In a classic piece of daft marketing a winsome picture of live Boley graces the rear cover not the front. Maybe they didn’t want to dupe anyone into thinking it was a live album. The front cover is a small but colourful graphic on an all black background, which serves as an unremarkable shop window for such a powerful collection.
Strangely but understandably, ‘Life’s a Gas’ and ‘Is It Love’ are omitted. Strangely because despite not sounding like it, this is supposed to be a greatest hits album. Understandably because ‘Life’s a Gas’ was the third hit single side from ‘Electric Warrior’, while ‘Is It Love’ was the only track from the ‘T.Rex’ album released on 45. And anyway, where would you fit them? The chat from the start of ‘Summertime Blues’ and ‘Woodland Rock’ that appeared on the 7” versions, and the tune up that precedes ‘Beltane Walk’ is dropped, but the absence doesn’t offend.
Although released after Bolan had left Fly to create the T.Rex label ‘Bolan Boogie’ was his last album to make the UK number one spot, cutting ahead of ‘The Slider’ to do so. This made ‘Get it On’ a three times number one song in the space of one year, can any other artist equal that?
UK CD reissues have been very dismal budget affairs.
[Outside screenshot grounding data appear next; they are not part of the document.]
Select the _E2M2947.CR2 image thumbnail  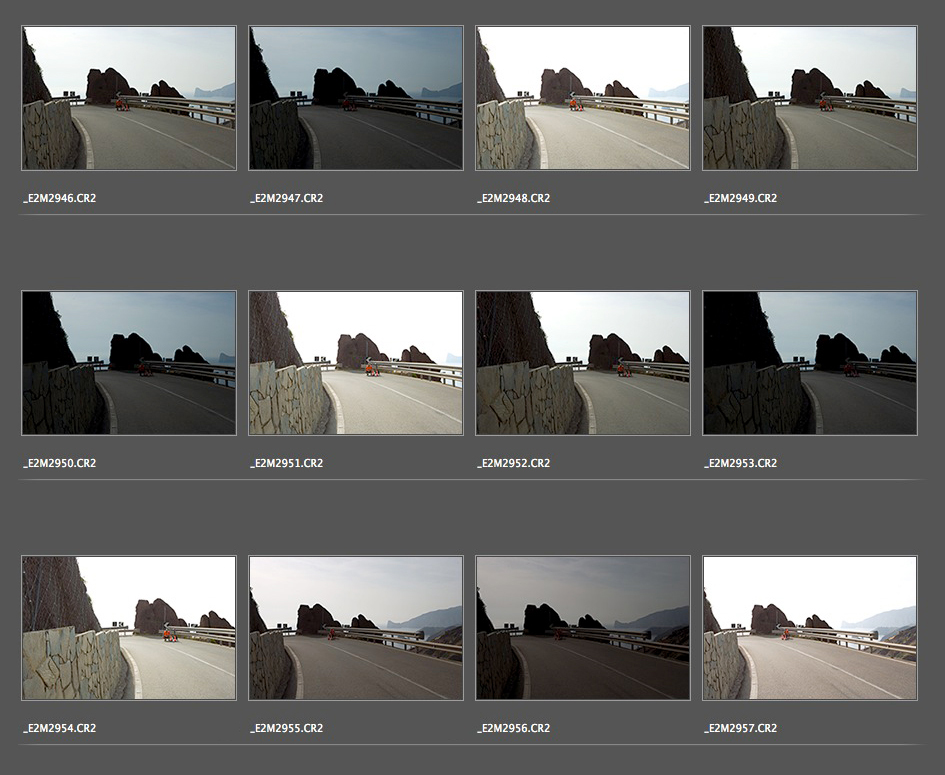point(356,98)
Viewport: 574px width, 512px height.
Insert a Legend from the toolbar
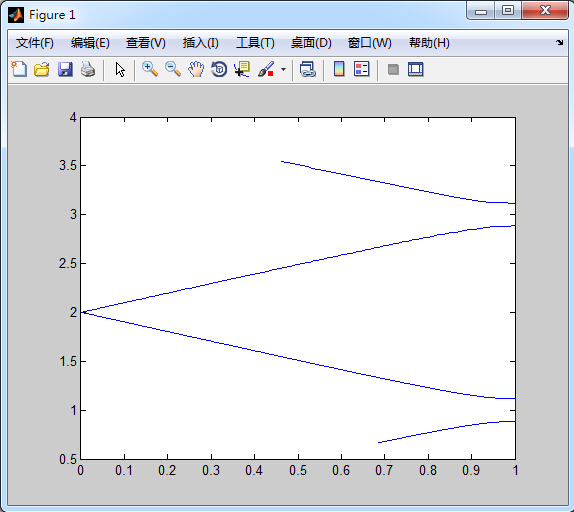tap(362, 69)
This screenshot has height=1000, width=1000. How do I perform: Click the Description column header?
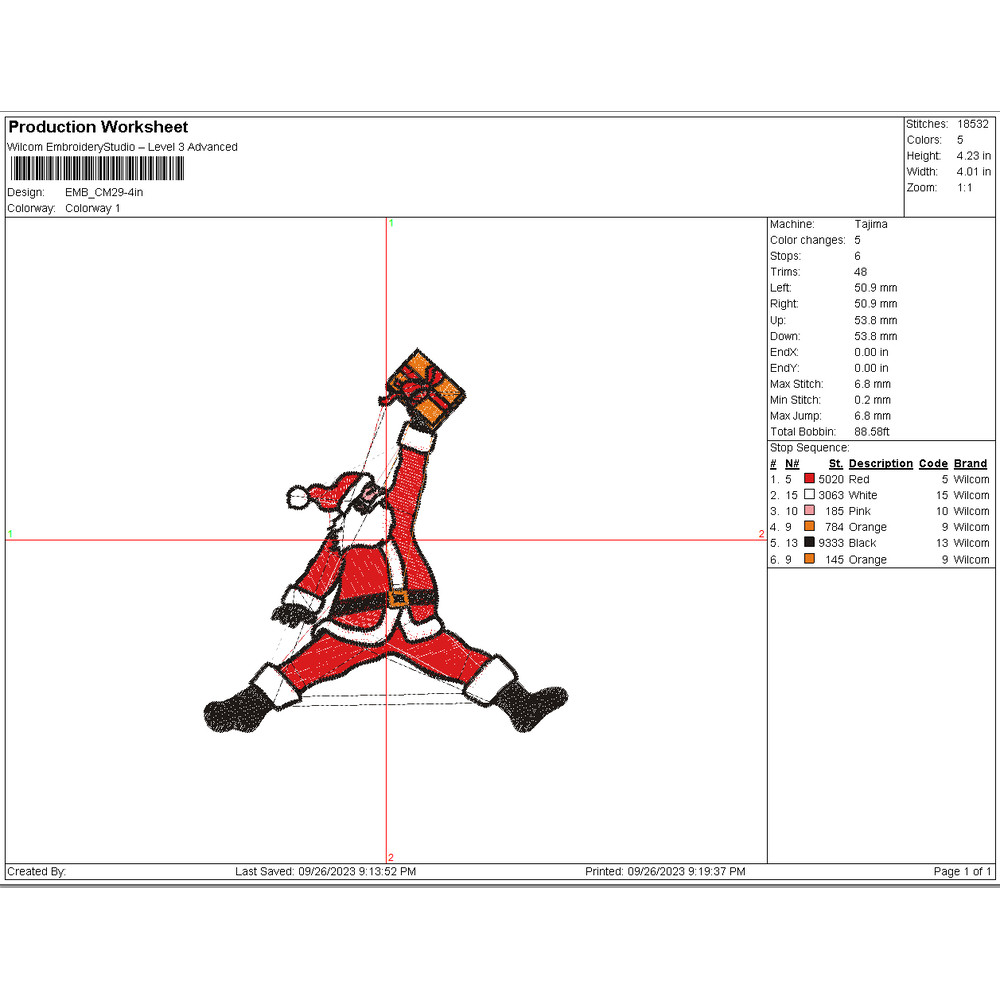click(x=880, y=463)
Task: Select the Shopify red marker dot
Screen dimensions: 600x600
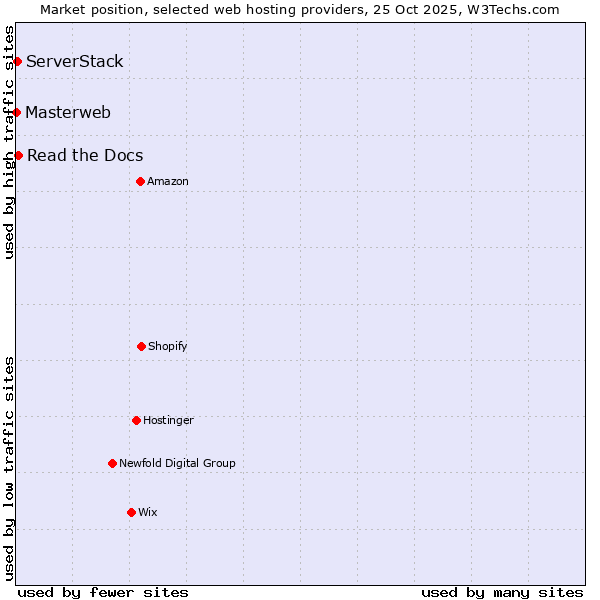Action: pos(141,346)
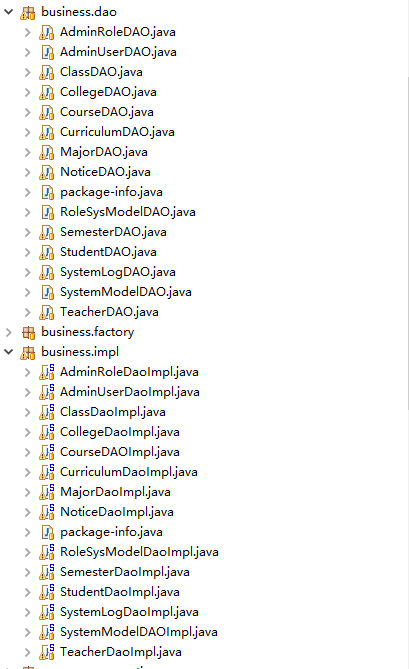Select MajorDaoImpl.java file
Image resolution: width=409 pixels, height=669 pixels.
coord(115,492)
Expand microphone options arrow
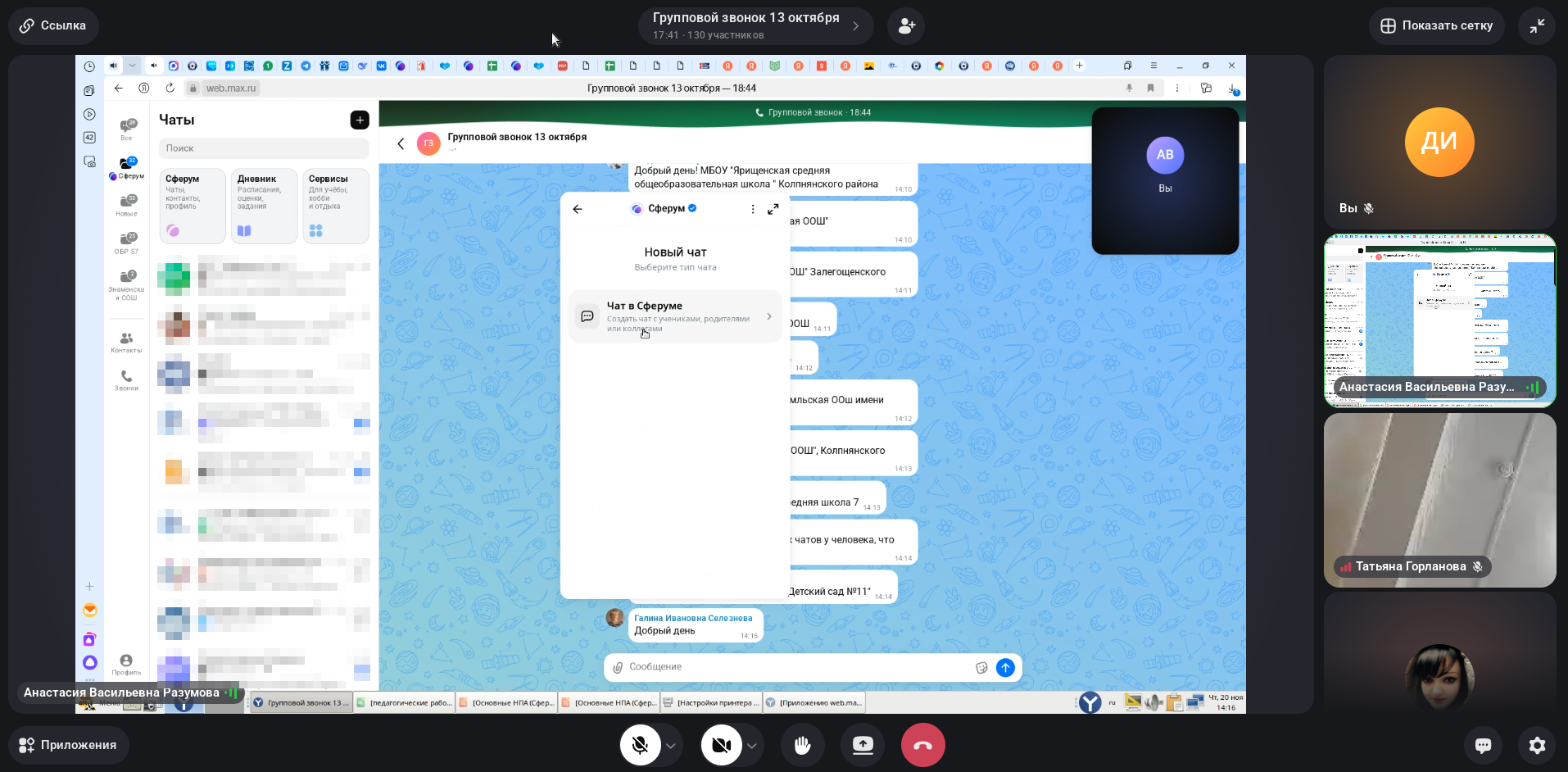This screenshot has height=772, width=1568. point(671,746)
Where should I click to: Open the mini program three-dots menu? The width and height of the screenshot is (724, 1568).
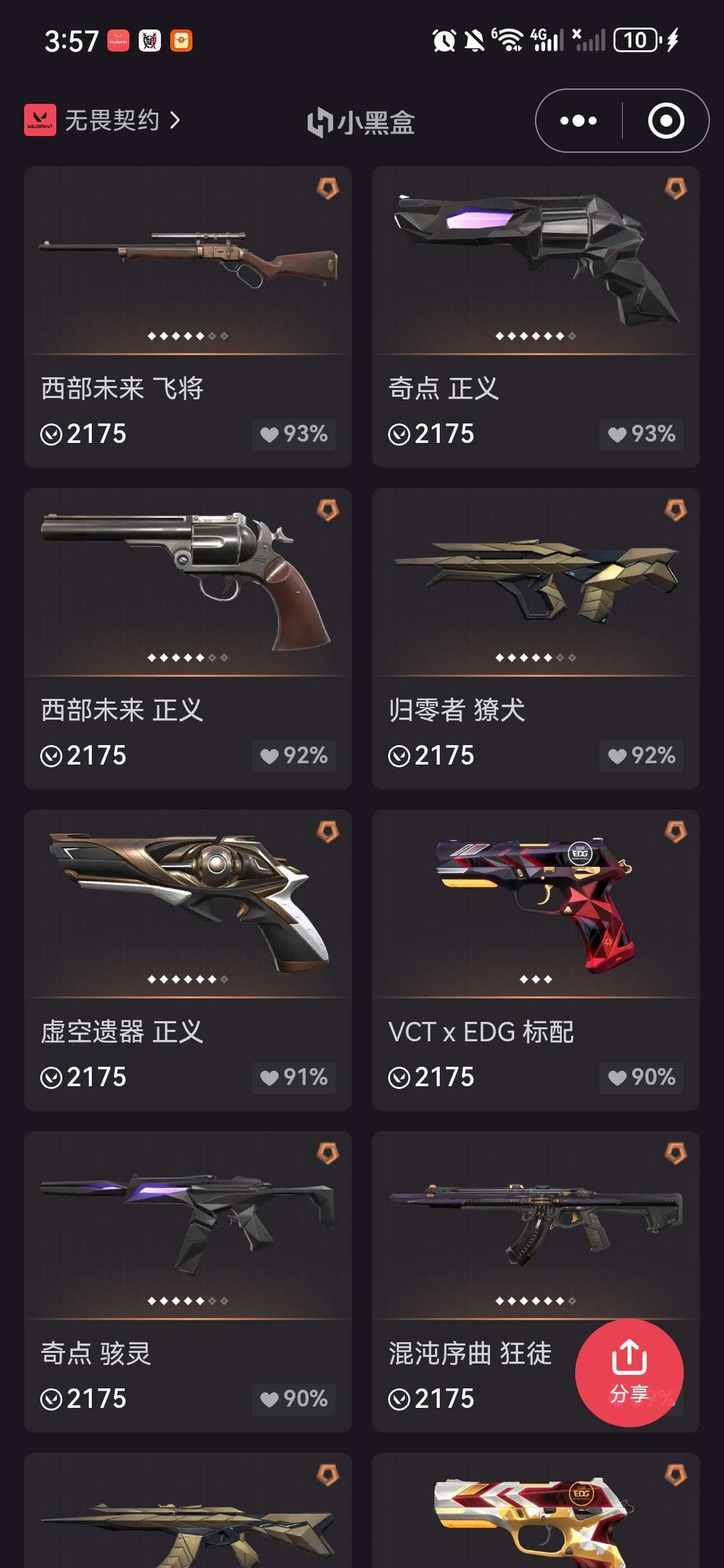tap(579, 121)
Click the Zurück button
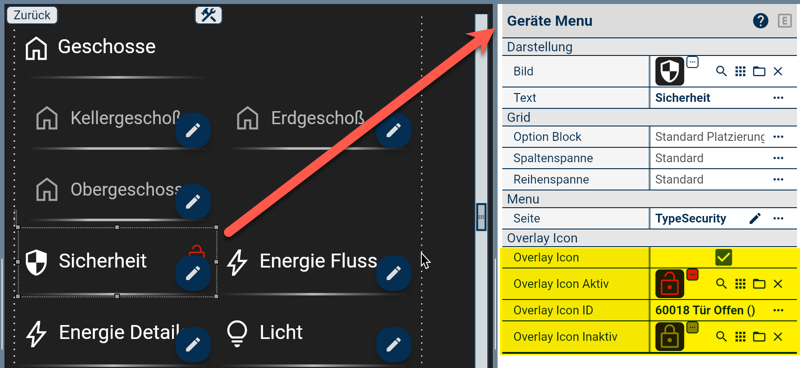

Because of that it is probably worth digging a bit deeper into your pocket and finding a Japanese copy. You get better sound quality, an attempt to recreate the original rear cover, and laughable mangled Japlish lyrics which are almost worth the premium on their own.
No other Bolan compilation comes close to the breathtaking completeness of ‘Bolan Boogie’. The choice of tracks and running order are perfect and there are no faults that stand up after scrutiny. The only improvement to be wished for is a properly documented (lyrics, photo memorabilia etc.) connoisseur’s edition, although this is very unlikely for a long time. Until then ‘Bolan Boogie’ is as essential for the obsessive Bolan collector as it is for the casual pop music fan. In a world where the vital single is no more than a dim memory, this album is a sworn testament to why 7” was the defining measure of pop music for so long.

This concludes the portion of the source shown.